Time for critics of importation to look closer to home

Our most recent posting, actually a reposting, of an earlier criticism of Dr. Marv Shepherd, who, in his role as Director of the Center for Pharmacoeconomic Studies and Chairman of the Pharmacy Administration Division at the University of Texas-Austin College of Pharmacy, warned about the dangers of prescription medicines sold via internet mail-order pharmacies, suggesting that anyone making such an order, risked getting unsafe and/or counterfeit medicines, prompted a response from one reader who suggested that we lacked the courage of our convictions because while the Doctor 'signed' his papers, we published anonymously.

The writer failed to notice that sections of our blog site clearly identified us as the publisher of the site, so we expanded our identification. Interestingly, the critic had signed his/her response, 'Anonymous'.

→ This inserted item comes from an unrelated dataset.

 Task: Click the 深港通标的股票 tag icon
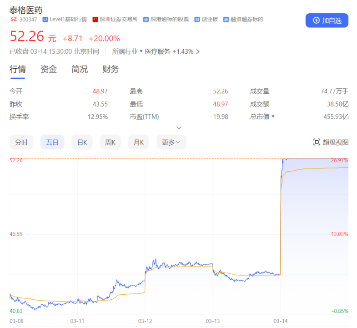[x=146, y=20]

But to move on. Let's see how concerned Dr. Shepherd and others who make misleading charges in an attempt to discourage individual importation of safe, affordable medications from licensed registered pharmacies are about the safety standards of the pharmaceutical industry itself.

This news release from the Missouri Attorney General indicates how two leading manufacturers risked the safety of Americans by their failure to report negative effects of two medicines they produced.

It is especially interesting to note that the attorneys general of 36 states were involved in the 'settlement' with Merck and Schering-Plough, but look where the drugs come from--Singapore, where the companies had a joint venture, named somewhat uncreatively MSP-Singapore.

So here is our standing invitation to Dr. Shepherd to show that he is truly concerned about prescription drug safety and holding pharma accountable for honest, open communications.

Using the University's PR budget, we urge him to do a study on bad medicines foisted upon the American public. Identify the companies, the medicines, and the potential health impact of the deception of pharma. Then, issue a news release about the need to make sure that pharma doesn't endanger the health and well-being of Americans.

The release follows. It is evident that the health threat to U.S. citizens from the misinformation of pharma is more of a threat than personal importation of safe, affordable prescriptions from licensed, registered pharmacies in Tier One countries.

Attorney General Koster announces Missouri to receive $100,000 in
settlement with Merck and Schering-Plough
--drug companies slow to disclose negative drug-study results--

Jefferson City, Mo. -- Attorney General Chris Koster today
announced a multi-state settlement with Merck & Co. Inc, Shering-Plough
Corporation, and a joint venture of the two companies, MSP Singapore
Company, LLC.

“When pharmaceutical companies slow reports of negative
drug-study results they are as good as lying to the public,” Koster
said. “It is unconscionable that a drug company would withhold
information that physicians and their patients need to make good
health-care decisions,” Koster said. “The agreement with Merck and
Schering-Plough sends a strong message that this Attorney General’s
office will be vigilant on public health issues and that we will not
allow businesses to put profits before patients.”

The settlement resolves an investigation into the companies'
lengthy delay in releasing negative results from the clinical trial
called ENHANCE (Ezetimibe and Simvastatin in Hypercholsterolemia
Enhances Atherosclerosis Regression). In this study, the
cholesterol-lowering drug Vytorin (a combination of the drug Zetia and
simvastatin) was no more effective reducing formation of plaque in
carotid arteries than the cheap, generically available
cholesterol-lowering drug simvastatin. Although ENHANCE ended May 2006,
a partial reporting of negative results did not occur until January 2008
and complete results were not published until the following April.
Prior to release of study results, Vytorin had been heavily promoted in
direct-to-consumer advertisements.

The settlement terms that now apply to Vytorin and Zetia are
requirements to:

● Obtain pre-approval from FDA for all direct-to-consumer
television advertisements;

● Comply with FDA suggestions to modify drug advertising;

● Register clinical trials and post their results;

● Prohibit ghost writing of articles;

● Reduce conflicts of interest for Data Safety Monitoring
Boards that ensure the safety of
participants in clinical trials; and,

● Comply with detailed rules prohibiting the deceptive use
of clinical trials.

In addition to these terms, the companies agreed to pay the
investigation costs of the 36 states participating in the settlement.
Missouri will receive $100,000 for its work on the investigation.